First, I will address the new clause in Amendment 2. The Government agree that our universities should be expected to have high standards and to do more than simply teach courses. They benefit the communities they are based in, and there is a strong correlation between opening universities and significantly increased economic growth. However, we believe that what matters is this contribution, not the form of the institution. Universities are private, autonomous bodies, not public bodies as such, although of course they contribute greatly to the public good. They therefore come in a variety of forms, as has been discussed, and we value this diversity immensely, as I mentioned in the first debate. We would not wish to exclude excellent institutions such as the University of Law from having full university status simply because it is for-profit. My noble and learned friend Lord Mackay asked why profit is so vilified; he makes a fair point.

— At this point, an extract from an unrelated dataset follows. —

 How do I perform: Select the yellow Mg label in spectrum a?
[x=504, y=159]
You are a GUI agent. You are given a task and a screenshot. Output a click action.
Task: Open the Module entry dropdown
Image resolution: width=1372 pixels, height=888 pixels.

Our reforms do not seek to overhaul the current framework for obtaining degree-awarding powers or university title in any major way. Currently any provider, regardless of its corporate form or background, can obtain degree-awarding powers if it passes rigorous scrutiny. Only providers with degree-awarding powers can apply for university title. Again, they need to meet specific criteria but these are not tied to corporate form. The proposed new clause would in effect introduce a two-tier system of universities or degree-awarding providers, when what we are trying to achieve is a more level playing field. It would be a step back in time, rather than further developing a well-functioning system.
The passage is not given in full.